DuPage County as well as the state overall saw record decreases in foreclosures during July compared to a year ago, according to a report expected to be released today by RealtyTrac Inc.
Other suburban counties also saw large drops ranging from 40 percent in Lake County to 57 percent in Kane County. DuPage County dropped 64 percent.
But the Irvine, Calif.-based research firm and some local experts warned that such lower numbers really indicate the foreclosure process simply has been delayed for many homeowners. So don't believe the real estate market is on the upswing yet.
"Nobody should have any illusions that this problem is getting any better," said Jeff Metcalf, CEO of Record Information Services, a research firm in Kaneville. "There are so many hands in the pie, it's actually holding up the process. You've got judges, lawyers, lenders, loan modifiers. There's just not enough pie any more."
had about 10,627 foreclosure actions -- including default notices, auctions and bank repossessions -- in July, a 46 percent drop compared to July 2010. Despite the drop, Illinois was No. 9 nationwide in foreclosures. Nationwide, the total was 212,764, or a 35 percent drop, said the RealtyTrac report.
Locally, DuPage County showed a 64 percent decline. Kane County had a 57 percent drop. Will County had 50 percent; McHenry dropped 44 percent; and Lake dropped 40 percent. Cook County, which includes Chicago and suburban areas, showed a 50 percent drop, the report said.
Experts believe the foreclosure process has slowed due to the lender robo-signing controversy, still under investigation by the state attorneys general. There are also ongoing economic woes, especially with a high rate of unemployment and market volatility.

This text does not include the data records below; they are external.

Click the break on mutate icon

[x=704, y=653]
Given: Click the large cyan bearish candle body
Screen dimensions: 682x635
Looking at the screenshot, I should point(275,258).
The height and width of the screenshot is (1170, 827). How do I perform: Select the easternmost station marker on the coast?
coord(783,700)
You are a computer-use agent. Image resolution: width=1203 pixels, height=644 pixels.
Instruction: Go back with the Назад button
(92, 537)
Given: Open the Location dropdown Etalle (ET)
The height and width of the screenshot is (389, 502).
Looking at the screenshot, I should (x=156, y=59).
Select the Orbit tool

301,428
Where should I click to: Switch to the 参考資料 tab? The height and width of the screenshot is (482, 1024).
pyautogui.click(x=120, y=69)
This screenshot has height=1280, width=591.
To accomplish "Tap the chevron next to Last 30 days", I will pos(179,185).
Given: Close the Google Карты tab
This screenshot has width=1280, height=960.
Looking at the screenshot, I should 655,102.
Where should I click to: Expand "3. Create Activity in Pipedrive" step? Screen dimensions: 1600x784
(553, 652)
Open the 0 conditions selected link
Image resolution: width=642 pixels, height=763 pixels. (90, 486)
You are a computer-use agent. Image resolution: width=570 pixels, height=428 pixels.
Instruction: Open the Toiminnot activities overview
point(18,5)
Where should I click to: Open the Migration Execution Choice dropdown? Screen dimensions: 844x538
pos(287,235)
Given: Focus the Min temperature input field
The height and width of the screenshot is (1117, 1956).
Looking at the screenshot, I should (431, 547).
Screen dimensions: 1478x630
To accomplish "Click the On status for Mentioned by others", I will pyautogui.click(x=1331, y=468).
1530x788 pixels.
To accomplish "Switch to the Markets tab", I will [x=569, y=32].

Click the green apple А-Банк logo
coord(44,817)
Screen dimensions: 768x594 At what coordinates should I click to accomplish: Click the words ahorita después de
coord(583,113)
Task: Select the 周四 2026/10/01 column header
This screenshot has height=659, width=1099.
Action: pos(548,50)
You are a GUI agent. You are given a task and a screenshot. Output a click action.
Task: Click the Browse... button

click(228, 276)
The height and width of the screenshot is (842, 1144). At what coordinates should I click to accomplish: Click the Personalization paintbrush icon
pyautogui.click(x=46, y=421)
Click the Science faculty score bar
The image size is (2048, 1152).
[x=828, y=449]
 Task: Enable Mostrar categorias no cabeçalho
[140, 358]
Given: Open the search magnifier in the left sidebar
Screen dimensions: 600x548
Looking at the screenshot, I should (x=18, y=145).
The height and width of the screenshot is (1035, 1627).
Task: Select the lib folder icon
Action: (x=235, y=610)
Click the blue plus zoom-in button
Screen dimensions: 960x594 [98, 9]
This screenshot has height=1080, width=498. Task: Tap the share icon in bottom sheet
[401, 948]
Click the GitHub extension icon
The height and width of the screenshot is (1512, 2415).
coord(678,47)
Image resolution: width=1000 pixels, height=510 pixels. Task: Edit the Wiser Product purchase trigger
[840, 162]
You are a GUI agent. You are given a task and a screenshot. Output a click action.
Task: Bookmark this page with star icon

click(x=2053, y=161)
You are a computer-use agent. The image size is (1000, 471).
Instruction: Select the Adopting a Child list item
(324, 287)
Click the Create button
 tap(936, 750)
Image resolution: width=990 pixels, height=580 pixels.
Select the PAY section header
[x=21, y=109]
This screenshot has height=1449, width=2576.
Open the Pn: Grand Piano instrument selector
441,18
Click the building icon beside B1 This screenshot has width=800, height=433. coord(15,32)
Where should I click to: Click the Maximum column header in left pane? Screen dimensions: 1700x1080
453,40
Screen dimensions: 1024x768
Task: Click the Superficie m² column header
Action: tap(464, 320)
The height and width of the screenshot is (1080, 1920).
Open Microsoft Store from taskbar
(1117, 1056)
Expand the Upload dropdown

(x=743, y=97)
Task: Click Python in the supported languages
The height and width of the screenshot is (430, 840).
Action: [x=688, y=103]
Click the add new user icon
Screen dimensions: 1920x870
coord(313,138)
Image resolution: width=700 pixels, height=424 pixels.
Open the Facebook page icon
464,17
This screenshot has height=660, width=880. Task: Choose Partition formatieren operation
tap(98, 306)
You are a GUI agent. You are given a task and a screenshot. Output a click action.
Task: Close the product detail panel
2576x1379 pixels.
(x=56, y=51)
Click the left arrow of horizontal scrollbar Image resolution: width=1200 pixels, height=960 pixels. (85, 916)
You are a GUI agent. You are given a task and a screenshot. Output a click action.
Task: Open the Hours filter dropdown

Additional measures that offer help to struggling homeowners and to the unemployed help them hang onto their homes a little longer, also contributing to the reduced numbers, said RealtyTrac spokesman Daren Blomquist. But some of those homes still will end up in foreclosure.
"A lot of these foreclosure prevention efforts have bought some time for homeowners," said Blomquist. "And lenders have become more accommodating in providing modifications or short sales."
The robo-signing controversy started in October 2010 when some major lenders were accused of trying to process foreclosures quickly by signing documents without thoroughly reading them.
In addition, the July report showed that for the second straight month the bank-owned, or repossession, of homes increased about 20 percent in Illinois, with similar numbers nationwide.
Much of this is the result of people just walking away from their homes when their mortgage costs more than the value of the home, said David Siegel, a Wheeling attorney specializing in bankruptcy and foreclosures.
"I don't see the bottom to this crisis for another two to three years," Siegel said.